** MATERIAL SUPPLIED follows **
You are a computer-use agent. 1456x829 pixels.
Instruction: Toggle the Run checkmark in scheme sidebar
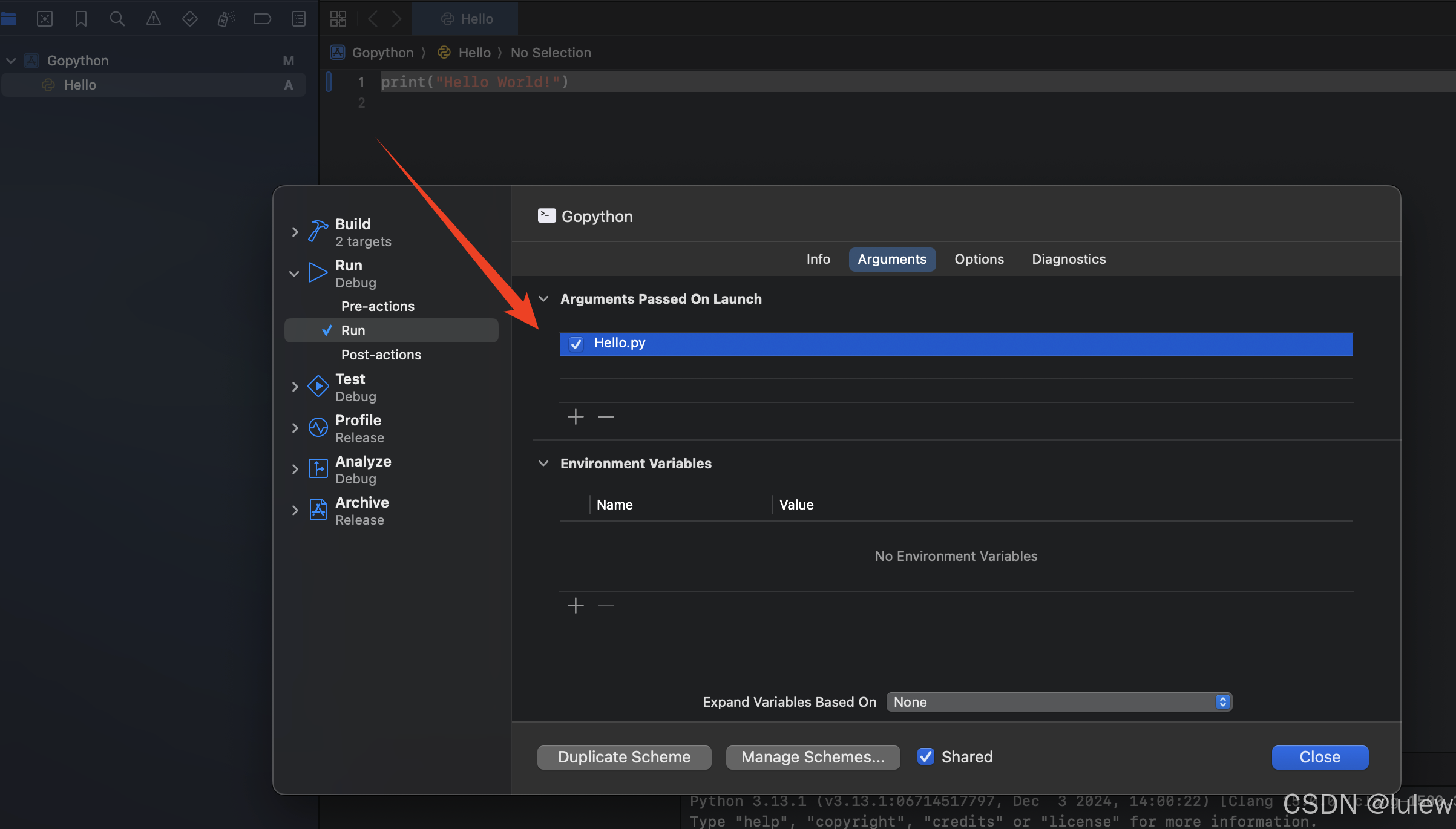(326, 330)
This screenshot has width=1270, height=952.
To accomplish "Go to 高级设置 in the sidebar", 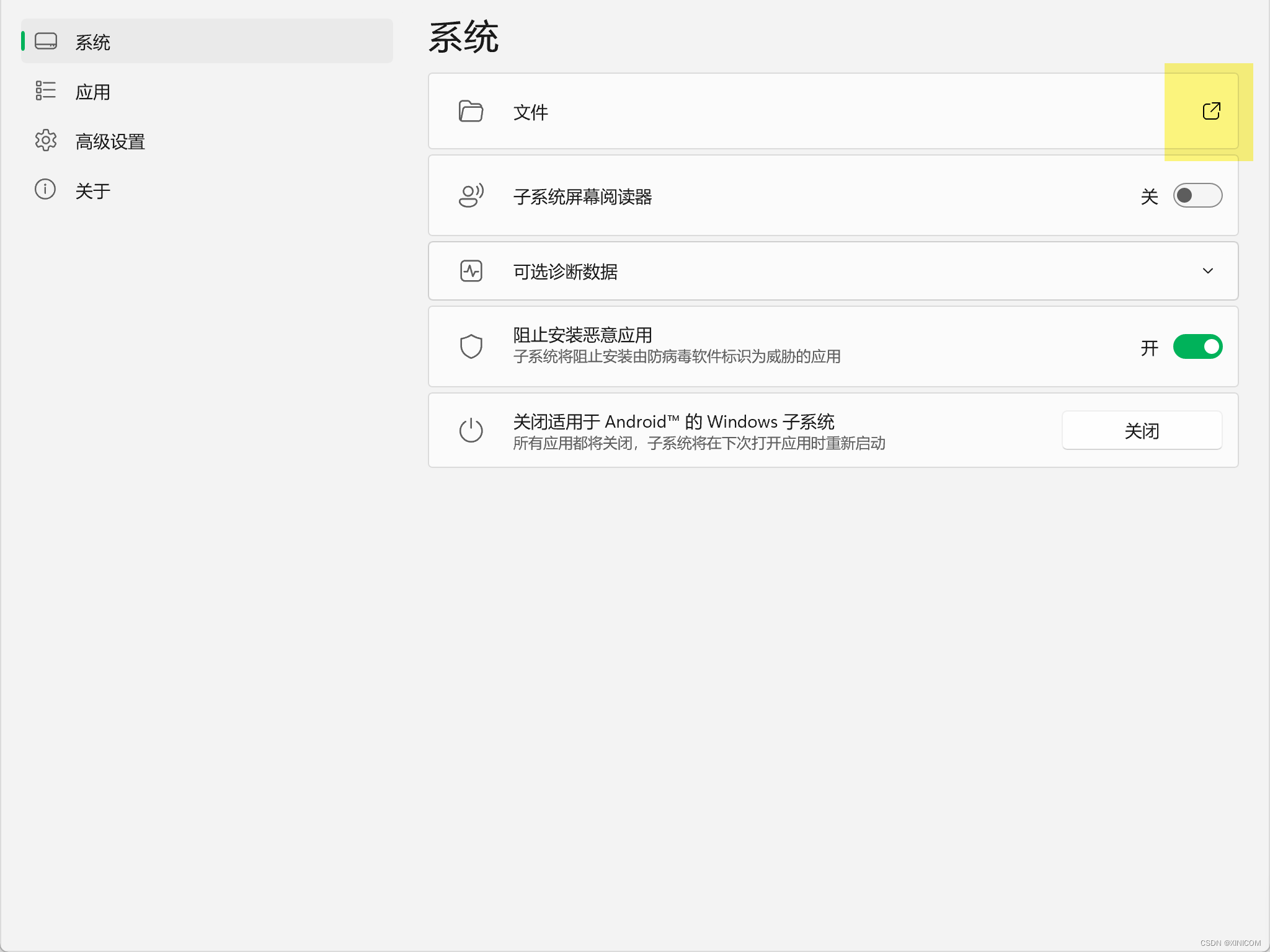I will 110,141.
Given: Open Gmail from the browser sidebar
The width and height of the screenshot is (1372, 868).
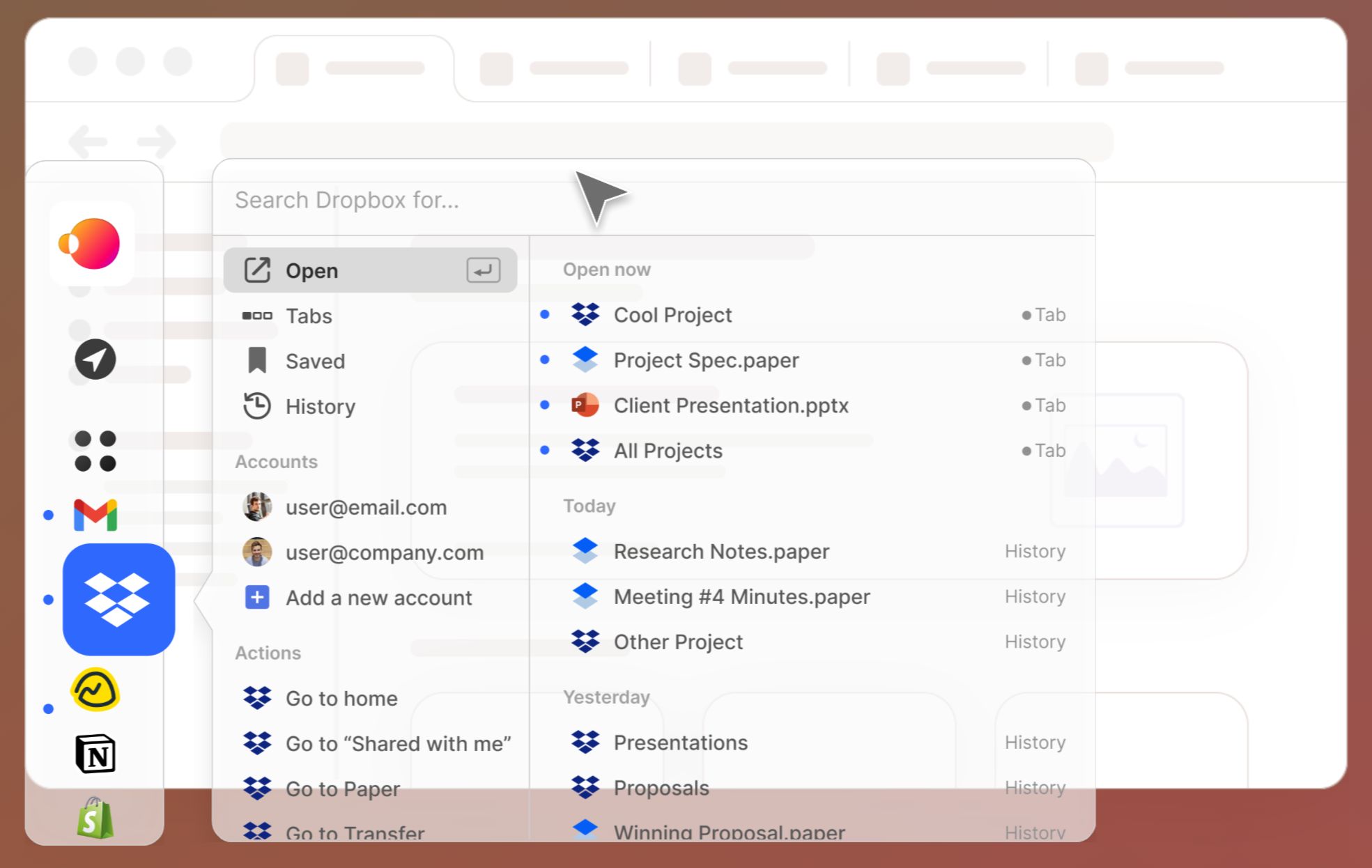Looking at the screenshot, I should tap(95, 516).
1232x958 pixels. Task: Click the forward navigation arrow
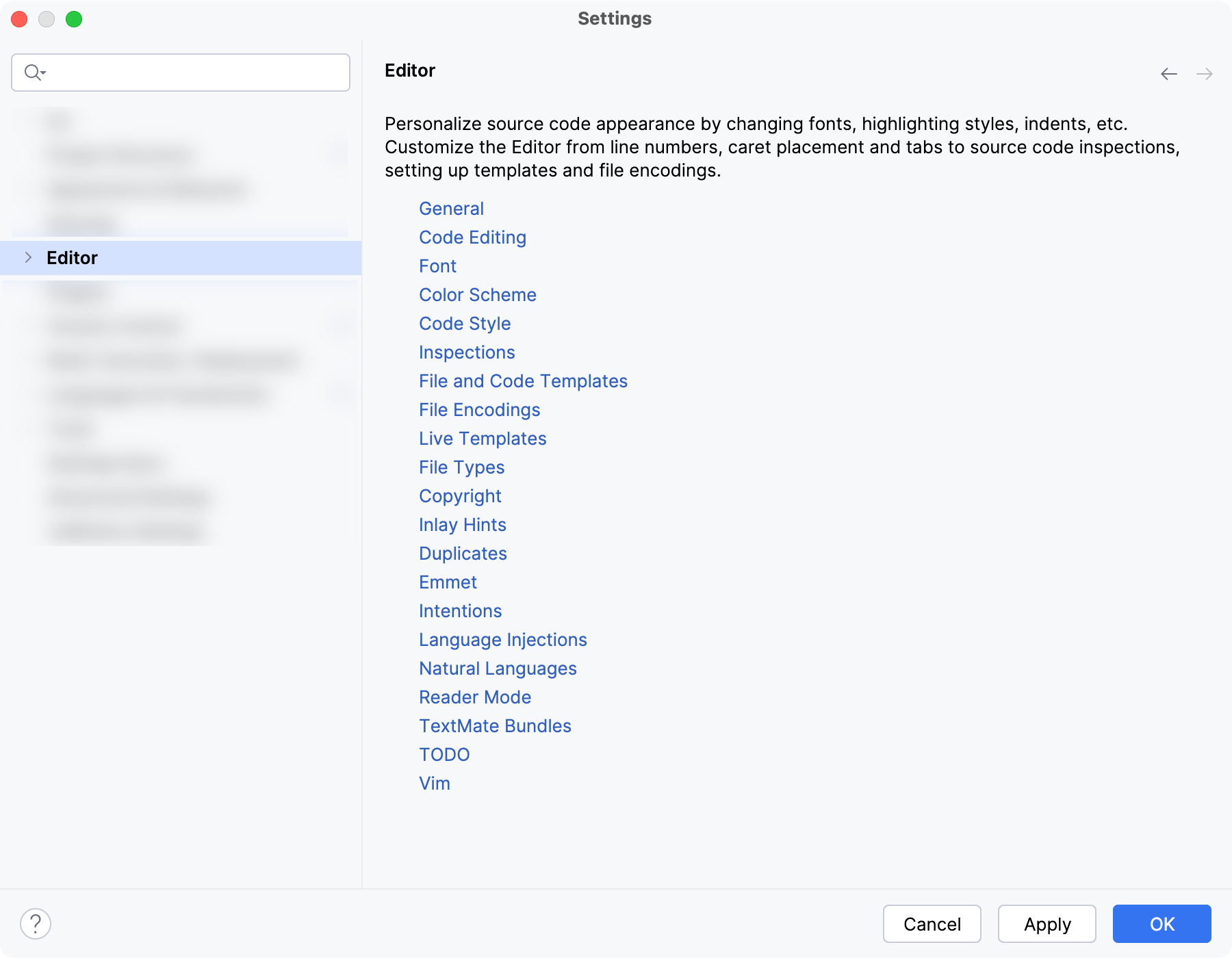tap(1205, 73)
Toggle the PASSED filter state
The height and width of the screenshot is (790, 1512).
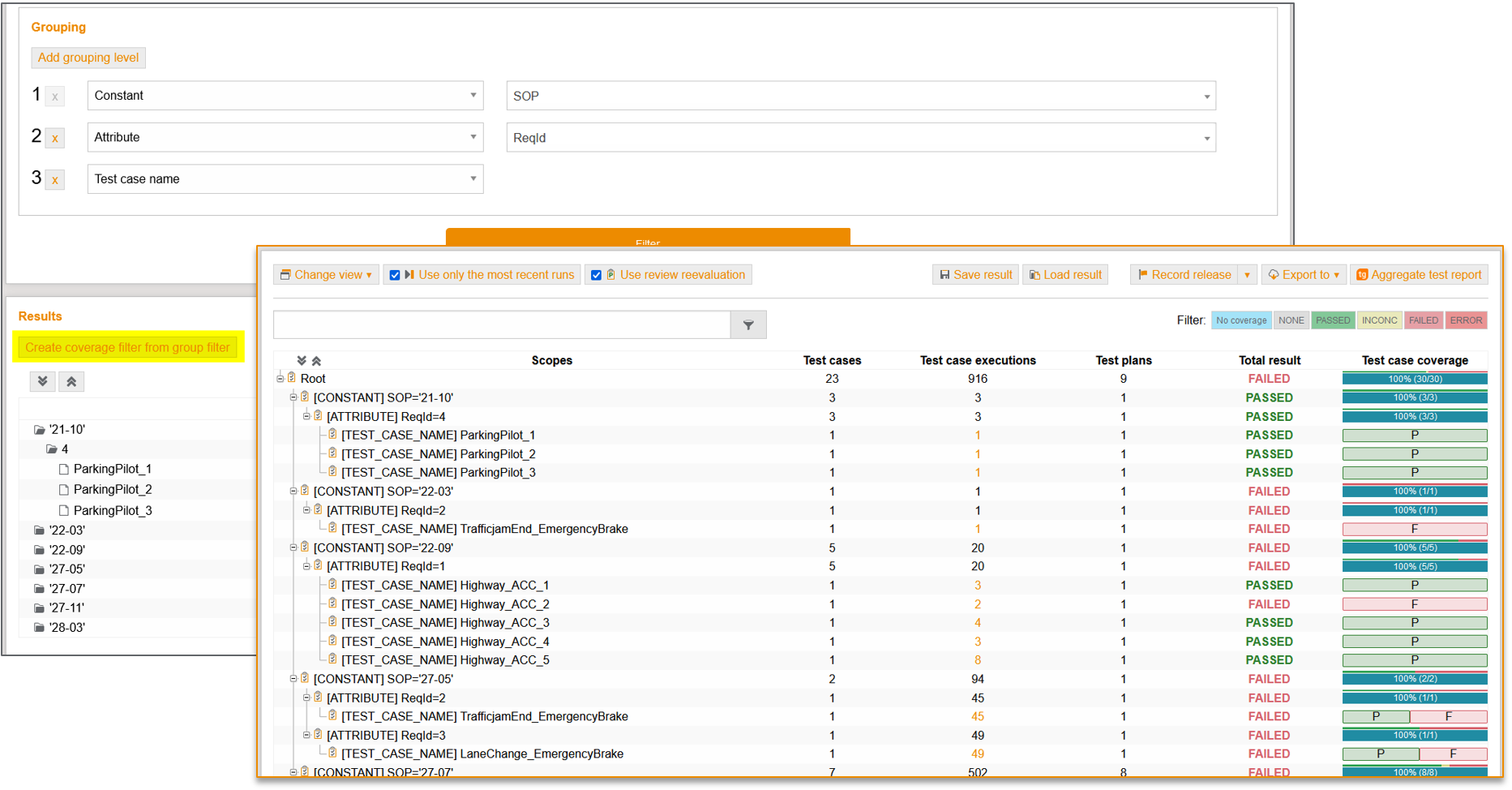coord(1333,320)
** End of MATERIAL SUPPLIED **
PROBLEM STATEMENT: In the data above, the line containing "The height and" and all lines after it are to be reproduced exactly, leaving out the pictures.

YOUR SOLUTION:
The height and width of the screenshot is (790, 1512).
coord(1333,320)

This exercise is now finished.